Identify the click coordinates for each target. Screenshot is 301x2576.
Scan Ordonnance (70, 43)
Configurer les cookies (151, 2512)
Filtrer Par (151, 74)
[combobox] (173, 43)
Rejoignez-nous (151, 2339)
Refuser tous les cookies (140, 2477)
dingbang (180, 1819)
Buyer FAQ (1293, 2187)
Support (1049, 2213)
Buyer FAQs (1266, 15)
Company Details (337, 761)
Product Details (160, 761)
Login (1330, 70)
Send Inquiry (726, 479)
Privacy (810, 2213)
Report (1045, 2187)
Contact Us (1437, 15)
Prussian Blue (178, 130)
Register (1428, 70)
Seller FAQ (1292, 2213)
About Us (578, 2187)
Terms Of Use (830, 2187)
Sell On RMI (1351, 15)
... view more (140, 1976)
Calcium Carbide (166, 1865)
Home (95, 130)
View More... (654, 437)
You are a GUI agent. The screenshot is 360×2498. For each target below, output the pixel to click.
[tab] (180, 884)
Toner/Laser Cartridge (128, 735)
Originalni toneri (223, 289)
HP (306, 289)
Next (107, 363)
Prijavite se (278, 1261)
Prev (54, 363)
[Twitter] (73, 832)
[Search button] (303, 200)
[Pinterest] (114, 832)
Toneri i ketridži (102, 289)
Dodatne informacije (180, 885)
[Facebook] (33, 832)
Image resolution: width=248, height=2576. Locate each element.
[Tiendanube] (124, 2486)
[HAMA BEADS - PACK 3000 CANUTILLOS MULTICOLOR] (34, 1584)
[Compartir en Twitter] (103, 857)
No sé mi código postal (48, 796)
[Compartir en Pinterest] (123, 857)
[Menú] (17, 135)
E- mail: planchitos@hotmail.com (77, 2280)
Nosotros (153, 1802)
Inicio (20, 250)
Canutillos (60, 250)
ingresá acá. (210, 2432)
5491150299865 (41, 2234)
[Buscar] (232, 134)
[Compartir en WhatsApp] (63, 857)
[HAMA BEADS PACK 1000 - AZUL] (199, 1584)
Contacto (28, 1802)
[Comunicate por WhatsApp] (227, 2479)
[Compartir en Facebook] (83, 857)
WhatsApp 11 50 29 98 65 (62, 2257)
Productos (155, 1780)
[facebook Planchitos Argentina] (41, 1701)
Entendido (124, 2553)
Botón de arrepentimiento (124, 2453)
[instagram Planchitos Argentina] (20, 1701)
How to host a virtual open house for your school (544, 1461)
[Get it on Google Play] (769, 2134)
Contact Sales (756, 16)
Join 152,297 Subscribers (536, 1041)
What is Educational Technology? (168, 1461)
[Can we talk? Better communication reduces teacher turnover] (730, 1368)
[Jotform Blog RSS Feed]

• **EXERCISE DIRECTIONS**:
Give again, word for word, the records from their first line to the one with "Contact Sales (756, 16)", and leave out all else.

• **ANSWER SECTION**:
Identify the click coordinates for each target. Screenshot is 301x2576.
Scan Ordonnance (70, 43)
Configurer les cookies (151, 2512)
Filtrer Par (151, 74)
[combobox] (173, 43)
Rejoignez-nous (151, 2339)
Refuser tous les cookies (140, 2477)
dingbang (180, 1819)
Buyer FAQ (1293, 2187)
Support (1049, 2213)
Buyer FAQs (1266, 15)
Company Details (337, 761)
Product Details (160, 761)
Login (1330, 70)
Send Inquiry (726, 479)
Privacy (810, 2213)
Report (1045, 2187)
Contact Us (1437, 15)
Prussian Blue (178, 130)
Register (1428, 70)
Seller FAQ (1292, 2213)
About Us (578, 2187)
Terms Of Use (830, 2187)
Sell On RMI (1351, 15)
... view more (140, 1976)
Calcium Carbide (166, 1865)
Home (95, 130)
View More... (654, 437)
You are a GUI agent. The screenshot is 360×2498. For each target below, output the pixel to click.
[tab] (180, 884)
Toner/Laser Cartridge (128, 735)
Originalni toneri (223, 289)
HP (306, 289)
Next (107, 363)
Prijavite se (278, 1261)
Prev (54, 363)
[Twitter] (73, 832)
[Search button] (303, 200)
[Pinterest] (114, 832)
Toneri i ketridži (102, 289)
Dodatne informacije (180, 885)
[Facebook] (33, 832)
Image resolution: width=248, height=2576. Locate each element.
[Tiendanube] (124, 2486)
[HAMA BEADS - PACK 3000 CANUTILLOS MULTICOLOR] (34, 1584)
[Compartir en Twitter] (103, 857)
No sé mi código postal (48, 796)
[Compartir en Pinterest] (123, 857)
[Menú] (17, 135)
E- mail: planchitos@hotmail.com (77, 2280)
Nosotros (153, 1802)
Inicio (20, 250)
Canutillos (60, 250)
ingresá acá. (210, 2432)
5491150299865 (41, 2234)
[Buscar] (232, 134)
[Compartir en WhatsApp] (63, 857)
[HAMA BEADS PACK 1000 - AZUL] (199, 1584)
Contacto (28, 1802)
[Comunicate por WhatsApp] (227, 2479)
[Compartir en Facebook] (83, 857)
WhatsApp 11 50 29 98 65 (62, 2257)
Productos (155, 1780)
[facebook Planchitos Argentina] (41, 1701)
Entendido (124, 2553)
Botón de arrepentimiento (124, 2453)
[instagram Planchitos Argentina] (20, 1701)
How to host a virtual open house for your school (544, 1461)
[Get it on Google Play] (769, 2134)
Contact Sales (756, 16)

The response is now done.